** Work request **
Return the rows below word for word, from the line with "Image resolution: width=1892" up to and including the line with "The height and width of the screenshot is (900, 2100).".

======

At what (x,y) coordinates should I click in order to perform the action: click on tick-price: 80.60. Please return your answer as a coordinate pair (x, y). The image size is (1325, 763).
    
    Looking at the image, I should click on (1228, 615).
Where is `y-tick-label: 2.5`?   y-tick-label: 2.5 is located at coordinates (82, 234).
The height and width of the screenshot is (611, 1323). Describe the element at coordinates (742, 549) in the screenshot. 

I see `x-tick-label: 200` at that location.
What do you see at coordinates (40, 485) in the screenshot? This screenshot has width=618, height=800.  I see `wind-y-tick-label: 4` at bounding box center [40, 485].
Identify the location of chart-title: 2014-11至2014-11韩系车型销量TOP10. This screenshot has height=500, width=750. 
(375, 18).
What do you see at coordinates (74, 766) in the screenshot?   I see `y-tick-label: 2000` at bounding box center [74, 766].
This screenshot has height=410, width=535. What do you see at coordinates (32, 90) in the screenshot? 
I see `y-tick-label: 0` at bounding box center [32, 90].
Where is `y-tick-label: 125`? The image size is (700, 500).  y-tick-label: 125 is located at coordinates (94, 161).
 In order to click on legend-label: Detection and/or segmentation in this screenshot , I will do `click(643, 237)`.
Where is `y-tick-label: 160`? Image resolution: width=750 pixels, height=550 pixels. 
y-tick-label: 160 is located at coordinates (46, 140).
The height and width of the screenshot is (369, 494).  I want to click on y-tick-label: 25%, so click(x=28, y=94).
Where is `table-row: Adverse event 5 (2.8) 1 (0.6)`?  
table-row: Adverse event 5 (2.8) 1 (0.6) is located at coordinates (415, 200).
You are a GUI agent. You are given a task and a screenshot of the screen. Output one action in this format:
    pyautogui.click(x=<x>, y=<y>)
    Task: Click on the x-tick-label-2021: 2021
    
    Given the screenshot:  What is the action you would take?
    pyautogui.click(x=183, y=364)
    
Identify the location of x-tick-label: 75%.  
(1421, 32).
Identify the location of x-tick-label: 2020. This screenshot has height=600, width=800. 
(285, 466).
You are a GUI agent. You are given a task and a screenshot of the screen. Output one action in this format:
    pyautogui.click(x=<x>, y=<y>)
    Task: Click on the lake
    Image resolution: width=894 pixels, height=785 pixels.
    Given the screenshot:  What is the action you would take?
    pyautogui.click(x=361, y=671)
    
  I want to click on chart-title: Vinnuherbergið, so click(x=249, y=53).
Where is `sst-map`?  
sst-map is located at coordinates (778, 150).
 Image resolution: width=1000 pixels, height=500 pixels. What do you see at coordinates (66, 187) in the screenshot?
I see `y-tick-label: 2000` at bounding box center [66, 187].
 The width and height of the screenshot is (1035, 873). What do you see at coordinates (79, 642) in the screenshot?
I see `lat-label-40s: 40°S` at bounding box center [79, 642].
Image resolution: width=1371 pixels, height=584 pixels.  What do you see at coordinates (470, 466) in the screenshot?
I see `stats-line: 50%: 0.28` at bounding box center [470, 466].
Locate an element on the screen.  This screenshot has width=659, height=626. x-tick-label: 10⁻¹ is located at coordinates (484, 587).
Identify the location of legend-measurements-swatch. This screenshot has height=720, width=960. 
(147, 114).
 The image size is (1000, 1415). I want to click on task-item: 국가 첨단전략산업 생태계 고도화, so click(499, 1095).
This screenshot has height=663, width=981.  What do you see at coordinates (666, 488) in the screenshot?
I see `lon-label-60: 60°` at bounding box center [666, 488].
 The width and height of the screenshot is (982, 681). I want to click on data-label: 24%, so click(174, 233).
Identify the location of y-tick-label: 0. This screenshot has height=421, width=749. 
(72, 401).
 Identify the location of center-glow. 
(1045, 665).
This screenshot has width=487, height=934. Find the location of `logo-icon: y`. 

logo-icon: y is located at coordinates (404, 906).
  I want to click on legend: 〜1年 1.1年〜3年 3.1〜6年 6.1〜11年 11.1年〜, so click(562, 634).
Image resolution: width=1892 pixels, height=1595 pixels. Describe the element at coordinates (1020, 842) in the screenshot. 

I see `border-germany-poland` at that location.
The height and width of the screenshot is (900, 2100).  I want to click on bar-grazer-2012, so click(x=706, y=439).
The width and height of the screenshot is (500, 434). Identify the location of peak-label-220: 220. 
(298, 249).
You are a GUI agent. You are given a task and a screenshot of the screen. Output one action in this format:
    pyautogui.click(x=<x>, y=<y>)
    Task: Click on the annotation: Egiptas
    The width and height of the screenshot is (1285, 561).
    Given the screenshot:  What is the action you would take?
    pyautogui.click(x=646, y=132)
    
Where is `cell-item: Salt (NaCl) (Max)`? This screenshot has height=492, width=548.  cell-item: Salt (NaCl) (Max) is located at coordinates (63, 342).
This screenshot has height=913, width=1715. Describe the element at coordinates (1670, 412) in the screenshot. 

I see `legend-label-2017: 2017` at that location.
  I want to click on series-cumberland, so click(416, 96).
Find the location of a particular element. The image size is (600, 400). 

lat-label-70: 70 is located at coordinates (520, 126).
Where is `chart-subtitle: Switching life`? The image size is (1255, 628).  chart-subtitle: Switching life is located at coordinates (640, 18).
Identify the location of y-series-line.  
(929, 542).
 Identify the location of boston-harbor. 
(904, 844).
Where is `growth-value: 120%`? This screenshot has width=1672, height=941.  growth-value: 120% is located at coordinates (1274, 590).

======

** Answer section **
Image resolution: width=1892 pixels, height=1595 pixels. Describe the element at coordinates (1020, 842) in the screenshot. 

I see `border-germany-poland` at that location.
The height and width of the screenshot is (900, 2100).  I want to click on bar-grazer-2012, so click(x=706, y=439).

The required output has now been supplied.